Trees are uniquely long lived, and so their responses to the environment integrate climate across multiple time scales. Thus, the study of tree physiology requires an integration of approaches across scales, both spatial and temporal. Our research quantifies 1) global change impacts upon the memory of tree growth, such as growth legacies of past drought, and 2) investigates the physiological mechanisms of those impacts.
1Drought legacies and climatic memory in tree growth. While we often assume growth-climate relationships to be time-invariant, trees exhibit drought legacies—slow recoveries of growth sensitivities following drought—sometimes longer than 5 years. Recent papers have quantified the impact of La Niña events (ENSO cold-phase), compounded drought (multiple drought years in a row), and the broader implications of temporal variability in tree growth-climate sensitivity.
Trees experience regular legacies from La Niña and these legacies are largest in the heart of the North American Monsoon region (blue shading, left). Trees in the NAM region are highly dependent on summer monsoon precipitation to “rescue” them from these winter droughts. More here.
We also know climate change is increasing drought frequency. How does this shortening return interval impact tree recovery? We found “triple-droughts” and “double-droughts” are worse than a single drought year. That is, trees experience greater growth reductions and legacies. But, different populations responded very differently! More here
2NSC cycling under drought. So what types of dynamics alter tree growth responses to climate under drought?
Non-structural carbohydrates and their cycling may underlie memory in tree growth. For example, after a decade of rainfall exclusion at the Sevilleta LTER, piñon (P. edulis) trees have exhausted their oldest NSC reserves.
D14C of NSC shows these trees have younger carbon reserves than trees in a control.
(Left) “White rings,” – typically an indicator of severe carbon limitation in forested ecosystems experiencing periodic defoliation by insects – shown here in a tree experiencing 10 years of 45% rainfall exclusion (left of image).
Combined evidence from leaf level gas exchange, bole respiration rates, canopy and bole NSC concentrations, NSC D14C (age), leaf phenology, chlorophyll fluorescence, and tree rings, suggests tree NSC pools change slowly in response to drought. But long term drought induces severe carbon limitation, despite acclimation of leaf level photosynthetic rates (Amax) and reduction of bole respiration rates. We note that carbon limitation effects on defensive chemistry and heartwood investment remain poorly known. Defensive chemistry is a key focus of other researchers involved with this study, namely Amy Trowbridge and her lab group.
Future work within this study is exploring the terminal dynamics of NSC age and concentrations as trees die from bark beetle attack.
(Right) Tree killed in a Piñon ips beetle outbreak in 2020 at the Sevilleta LTER.
3Past work has explored the role of NSC in drought legacies from the 2012 drought in a network of 22 forested sites (piñon, juniper, and aspen) across the Southwest.
We sampled three tree species to understand how non-structural carbohydrate (NSC) concentrations respond to moisture stress.
Responses differed broadly across species and seasons in ways that sometimes reflected hydraulic strategy (e.g. isohydry). Dynamics in all three species suggested sink limitation was common, but respiratory depletion, and osmoregulation were important too.
More here.
Those NSC concentrations also had real consequences for tree recovery from the 2012 drought.
The climate memory length for both aspen (green) and piñon (black) was strongly related to sugar concentrations (top).
Moreover, NSC concentrations were also strongly related to the magnitude of drought legacies (bottom).
More here.
4Future work: What is the age of NSC used to recover from disturbance?
In old growth coast redwoods burned in the CZU Lightning Complex (2020) at Big Basin Redwoods State Park, I am part of a project that aims to answer this very question.
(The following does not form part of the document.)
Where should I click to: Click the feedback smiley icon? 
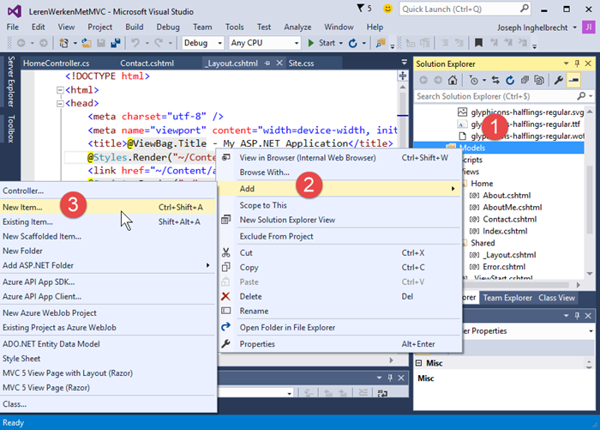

By quantifying the age of carbon (with D14C) in epicormic sprouts, we are quantifying the age of the carbon these giants are drawing upon to rebuild their canopies. We found trees remobilized 50-100 year old carbon reserves to support resprouting.
Video from NAU-TV on our results.
Video from Save the Redwoods League on our project.
Future work: Drought mortality events are expanding in the western US and impacting previously considered stress-tolerant Cupressaceae. I am combining eco-physiological monitoring with tree-rings to understand how long-term climate change drought stress is leading to enhanced mortality in Colorado Plateau dominant Juniperus spp. and the neotropical arizona cypress (Hesperocyparis arizonica).